--- START OF Records provided ---

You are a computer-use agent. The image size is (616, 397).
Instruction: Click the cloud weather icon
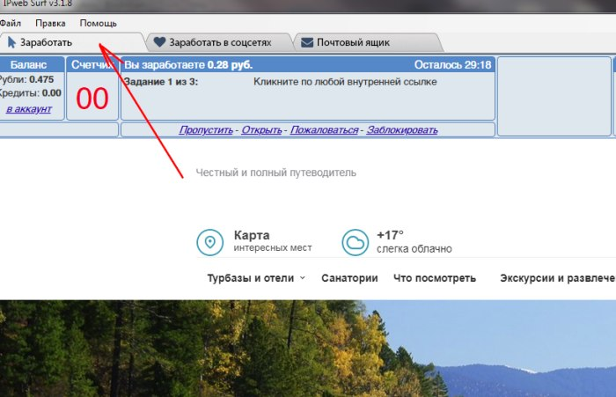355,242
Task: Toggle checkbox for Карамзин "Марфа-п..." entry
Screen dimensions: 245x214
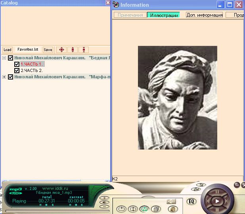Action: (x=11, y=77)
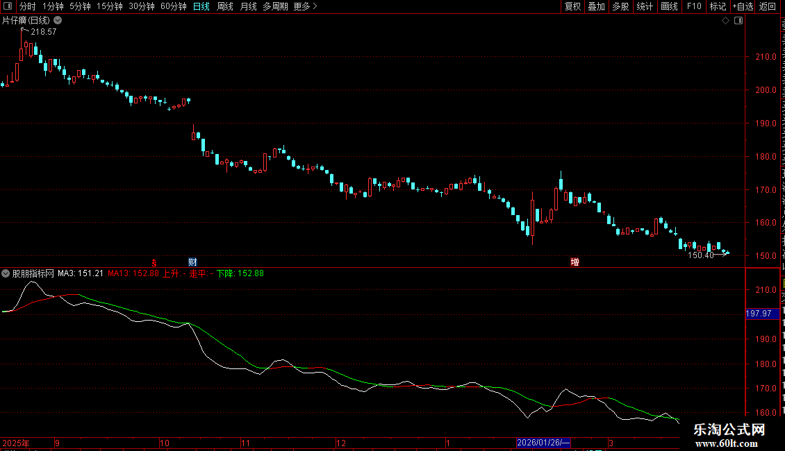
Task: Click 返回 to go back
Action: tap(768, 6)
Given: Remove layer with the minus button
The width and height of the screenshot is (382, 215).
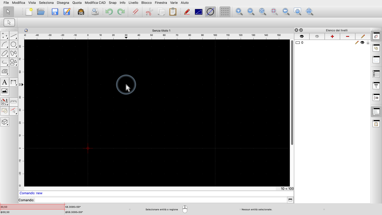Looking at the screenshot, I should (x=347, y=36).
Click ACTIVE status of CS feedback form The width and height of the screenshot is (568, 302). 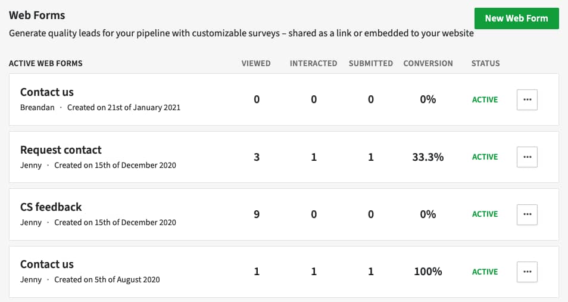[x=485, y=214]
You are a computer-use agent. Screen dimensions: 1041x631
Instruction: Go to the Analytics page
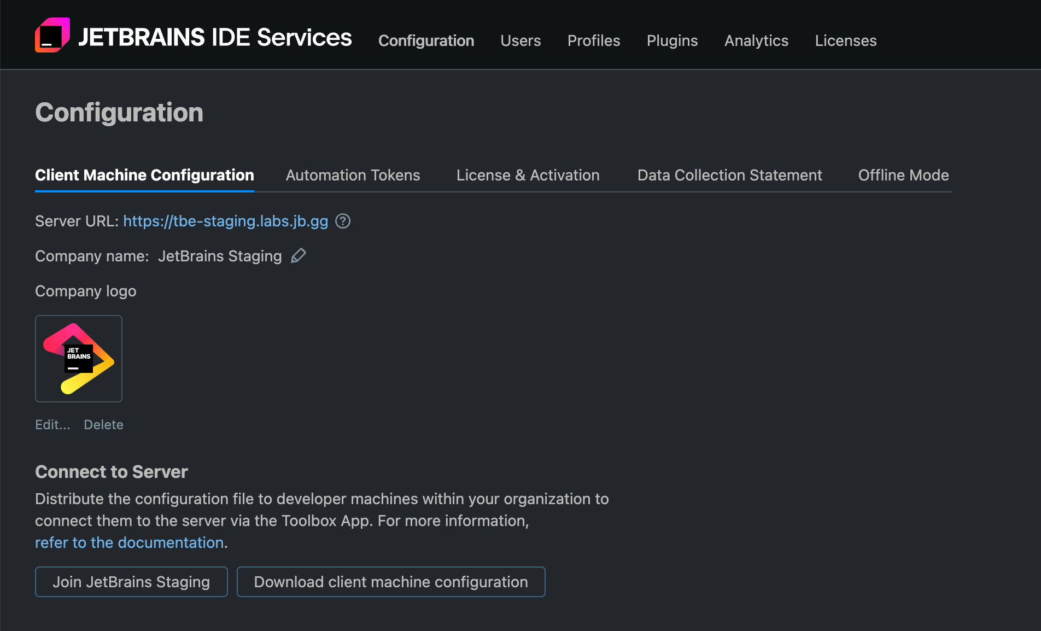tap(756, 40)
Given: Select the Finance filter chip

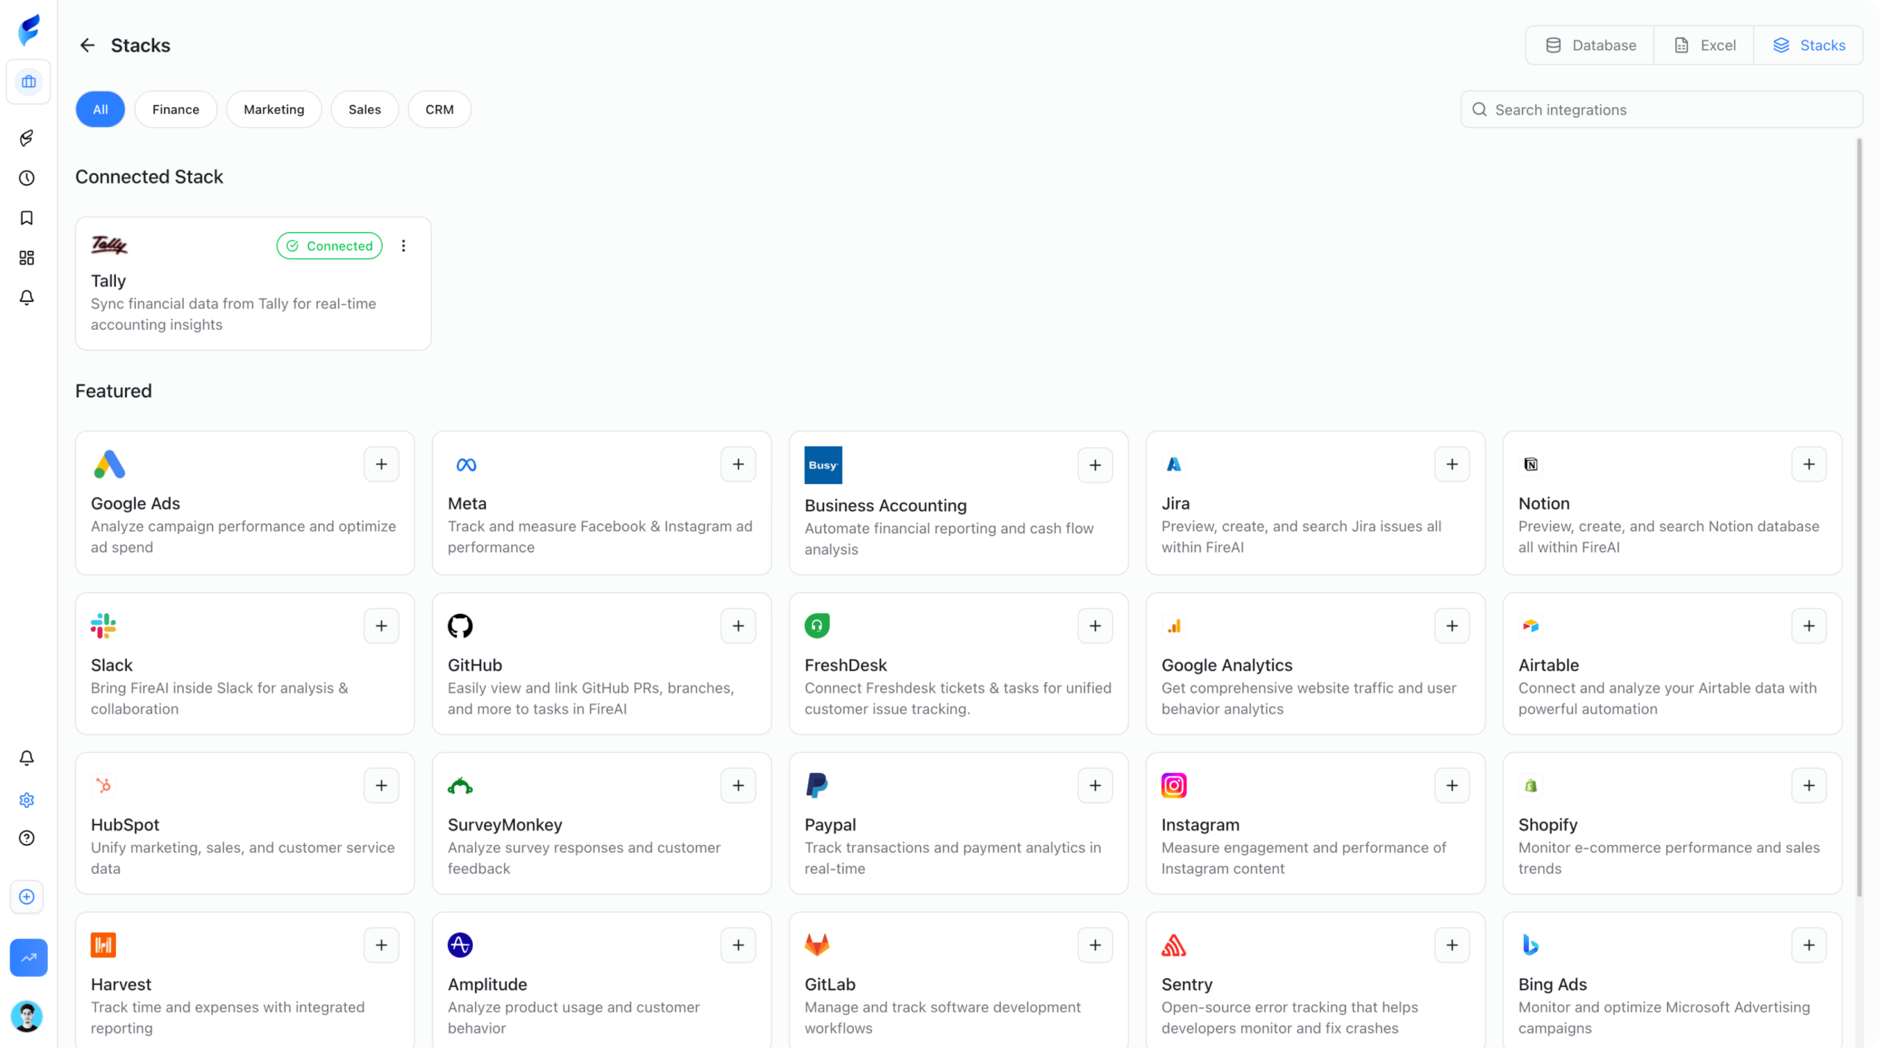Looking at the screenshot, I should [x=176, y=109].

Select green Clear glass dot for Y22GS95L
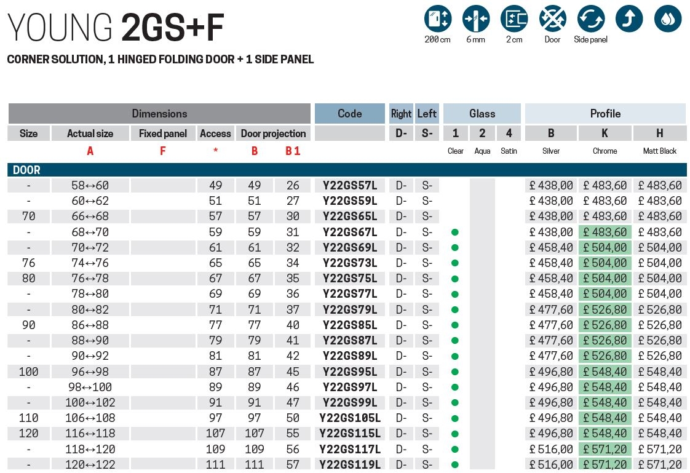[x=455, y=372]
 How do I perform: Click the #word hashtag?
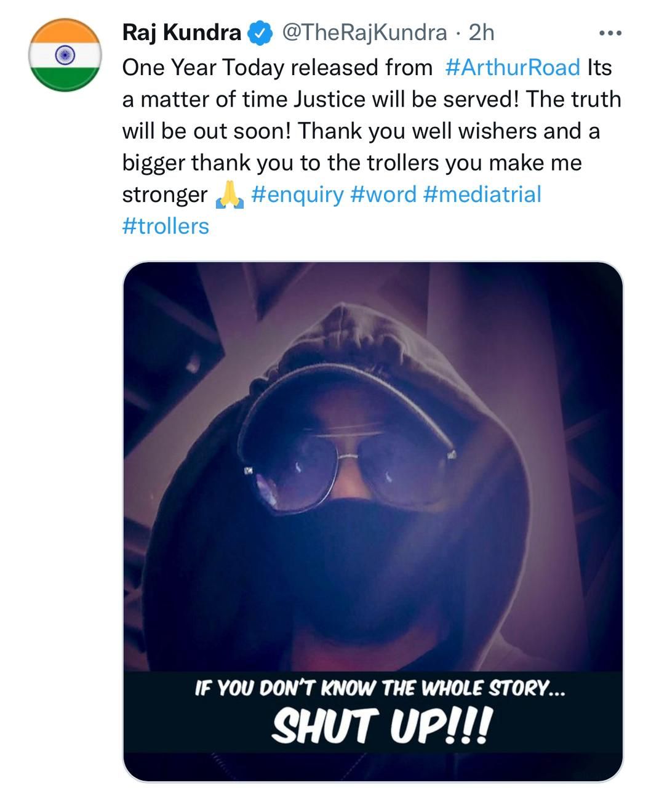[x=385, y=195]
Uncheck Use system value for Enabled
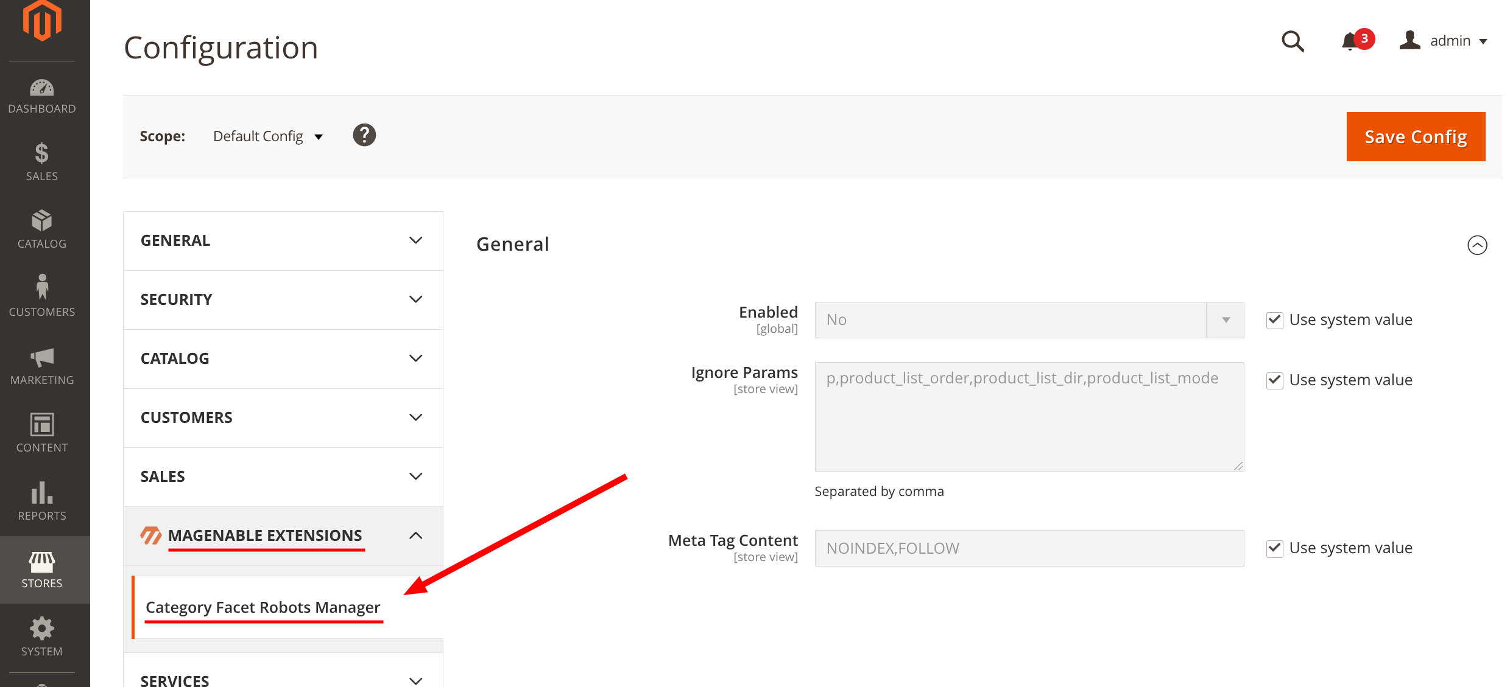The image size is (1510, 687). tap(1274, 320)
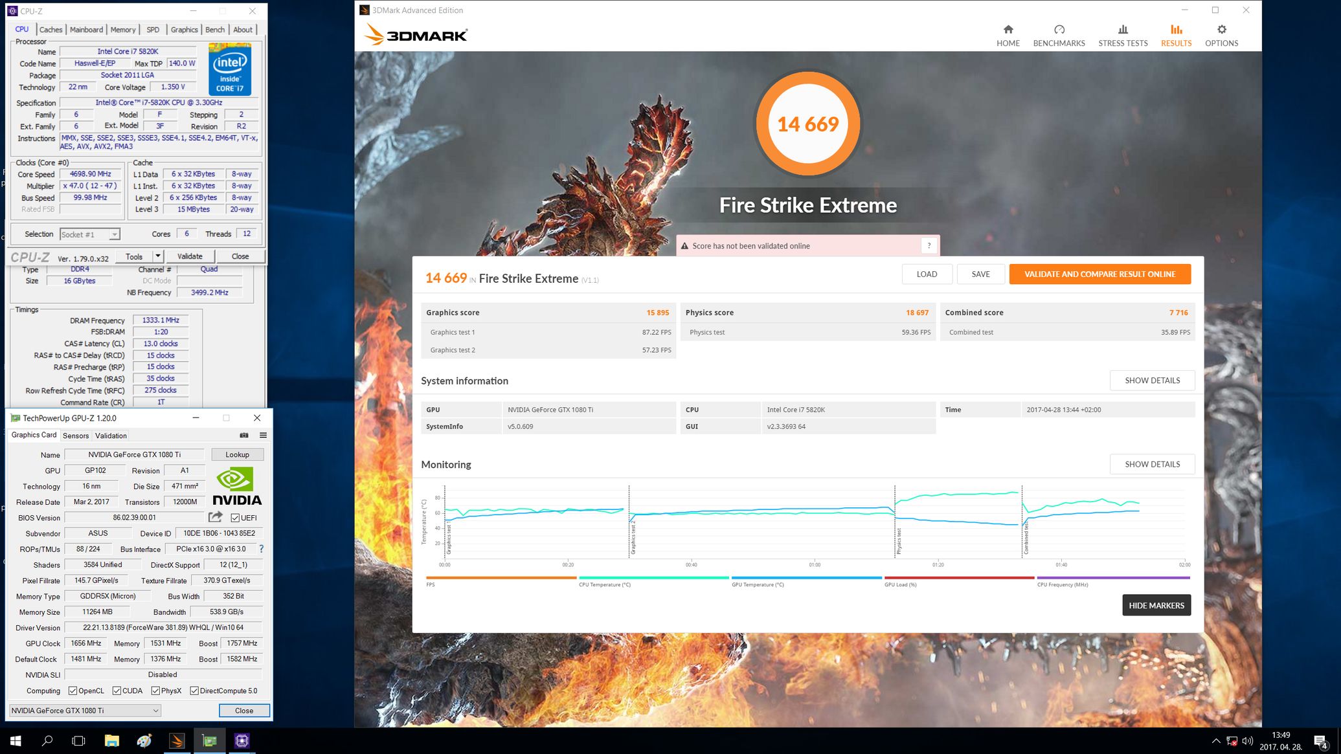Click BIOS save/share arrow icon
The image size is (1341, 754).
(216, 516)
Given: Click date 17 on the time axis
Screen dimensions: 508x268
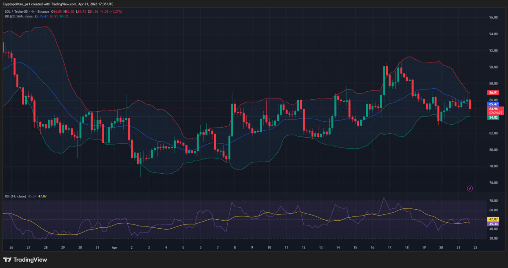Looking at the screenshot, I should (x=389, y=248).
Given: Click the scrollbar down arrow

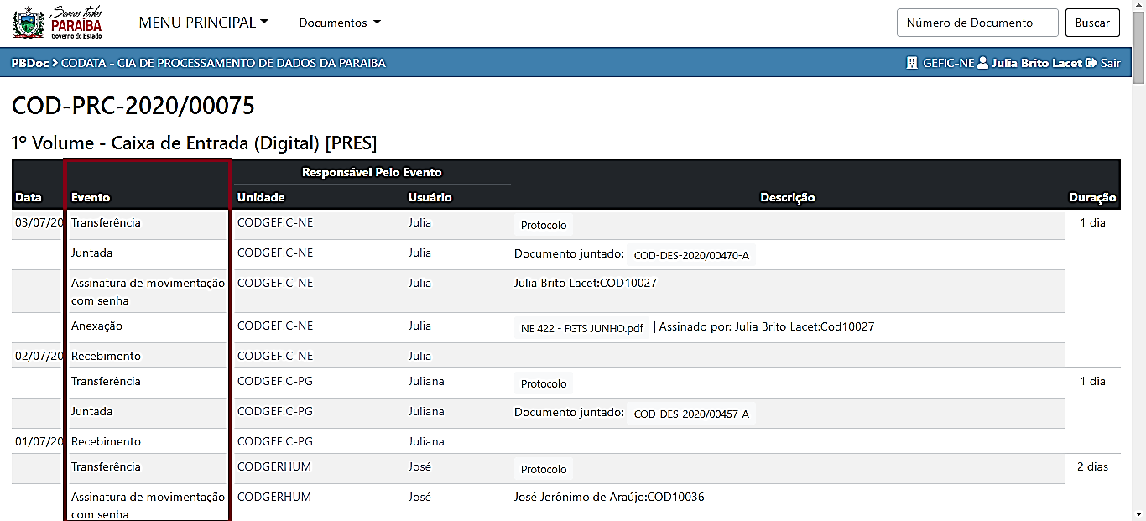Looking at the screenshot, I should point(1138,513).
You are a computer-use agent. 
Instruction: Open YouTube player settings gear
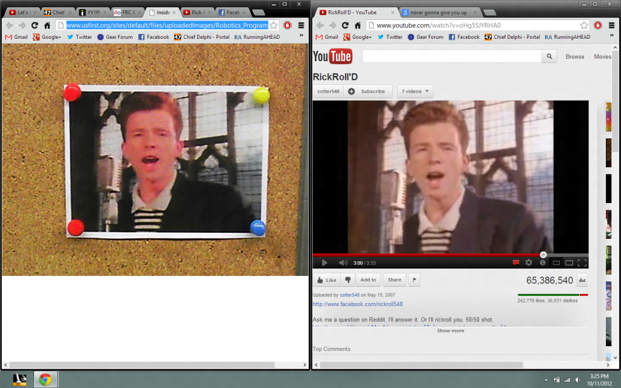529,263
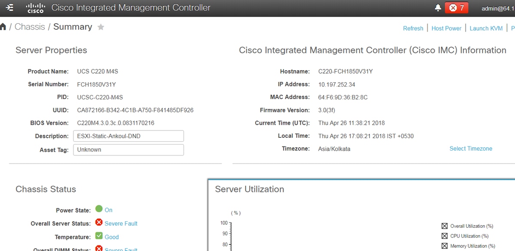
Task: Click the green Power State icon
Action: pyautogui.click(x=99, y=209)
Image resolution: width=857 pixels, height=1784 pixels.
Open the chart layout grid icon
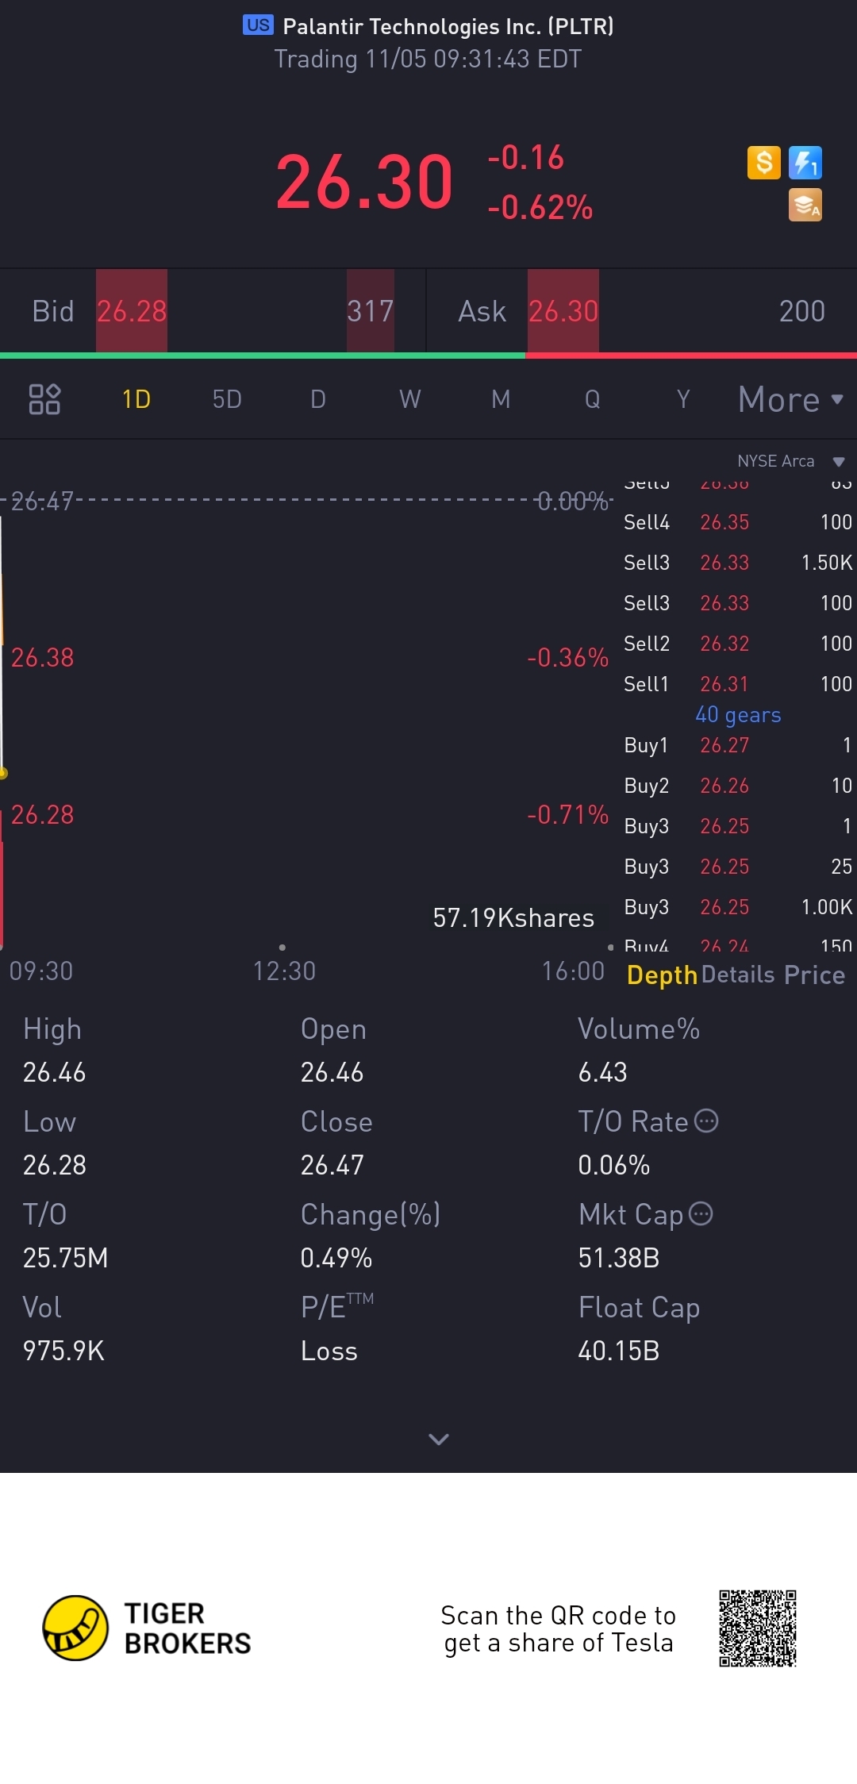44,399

--- END OF Records provided ---

_Task to carry out_
Copy the records again word for word, from the line with "Uncheck Use system value for Enabled" up to and including the line with "Looking at the screenshot, I should (x=389, y=248).". Leave the pictures out of your copy.

_Response to the exercise_
Uncheck Use system value for Enabled
The image size is (1510, 687). tap(1274, 320)
Click BIOS save/share arrow icon
The image size is (1341, 754).
(216, 516)
Given: Click date 17 on the time axis
Screen dimensions: 508x268
Looking at the screenshot, I should (x=389, y=248).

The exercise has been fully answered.